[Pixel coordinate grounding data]
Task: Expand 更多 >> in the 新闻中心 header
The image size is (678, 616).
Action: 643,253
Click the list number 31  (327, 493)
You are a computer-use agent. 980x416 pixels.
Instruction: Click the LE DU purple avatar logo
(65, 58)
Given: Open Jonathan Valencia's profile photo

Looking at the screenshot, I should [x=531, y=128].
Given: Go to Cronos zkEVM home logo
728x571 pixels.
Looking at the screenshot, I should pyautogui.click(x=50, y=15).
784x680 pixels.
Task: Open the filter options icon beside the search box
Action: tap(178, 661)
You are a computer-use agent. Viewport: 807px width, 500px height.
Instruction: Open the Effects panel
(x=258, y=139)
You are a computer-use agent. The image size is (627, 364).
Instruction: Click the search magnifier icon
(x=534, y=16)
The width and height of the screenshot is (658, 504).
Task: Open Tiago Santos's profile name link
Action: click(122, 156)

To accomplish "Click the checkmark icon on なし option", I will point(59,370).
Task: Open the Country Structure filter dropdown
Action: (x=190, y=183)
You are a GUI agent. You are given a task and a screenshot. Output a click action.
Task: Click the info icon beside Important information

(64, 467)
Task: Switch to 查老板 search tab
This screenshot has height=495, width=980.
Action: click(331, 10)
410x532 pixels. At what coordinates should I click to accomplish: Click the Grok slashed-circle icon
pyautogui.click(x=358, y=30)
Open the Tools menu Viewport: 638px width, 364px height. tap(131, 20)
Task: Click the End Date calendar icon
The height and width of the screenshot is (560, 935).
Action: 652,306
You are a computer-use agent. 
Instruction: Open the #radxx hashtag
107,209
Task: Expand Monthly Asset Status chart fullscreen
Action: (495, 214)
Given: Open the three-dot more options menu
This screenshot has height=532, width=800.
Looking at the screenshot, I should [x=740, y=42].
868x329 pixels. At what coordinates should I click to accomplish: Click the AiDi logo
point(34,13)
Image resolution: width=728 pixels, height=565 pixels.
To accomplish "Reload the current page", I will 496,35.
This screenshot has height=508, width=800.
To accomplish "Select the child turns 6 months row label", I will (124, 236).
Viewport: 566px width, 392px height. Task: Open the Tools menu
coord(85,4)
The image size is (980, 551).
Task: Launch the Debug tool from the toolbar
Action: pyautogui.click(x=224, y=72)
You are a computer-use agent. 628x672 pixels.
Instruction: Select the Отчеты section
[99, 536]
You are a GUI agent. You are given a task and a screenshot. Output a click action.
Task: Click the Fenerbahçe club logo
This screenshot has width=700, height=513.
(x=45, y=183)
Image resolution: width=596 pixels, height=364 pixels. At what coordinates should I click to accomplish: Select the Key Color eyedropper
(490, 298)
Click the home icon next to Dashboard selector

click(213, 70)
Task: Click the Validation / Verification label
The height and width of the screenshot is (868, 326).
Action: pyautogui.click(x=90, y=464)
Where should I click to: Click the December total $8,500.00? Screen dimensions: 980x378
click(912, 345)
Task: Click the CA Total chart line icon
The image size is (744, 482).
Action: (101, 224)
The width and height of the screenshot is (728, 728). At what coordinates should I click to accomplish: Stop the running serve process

EXERCISE AIM = For this exercise, return every line from the data that holds the string "agent".

EXERCISE SOLUTION =
You are a computer-use agent. 980x416 pixels.
You are a computer-use agent. Viewport: 807px width, 500px height.
You are a computer-use agent. The image size is (627, 364).
You are a GUI agent. You are given a task and a screenshot. Output a click action.
You are a computer-use agent. 
You are a computer-use agent. 628x672 pixels.
You are a GUI agent. You are given a task and a screenshot. Output a click action.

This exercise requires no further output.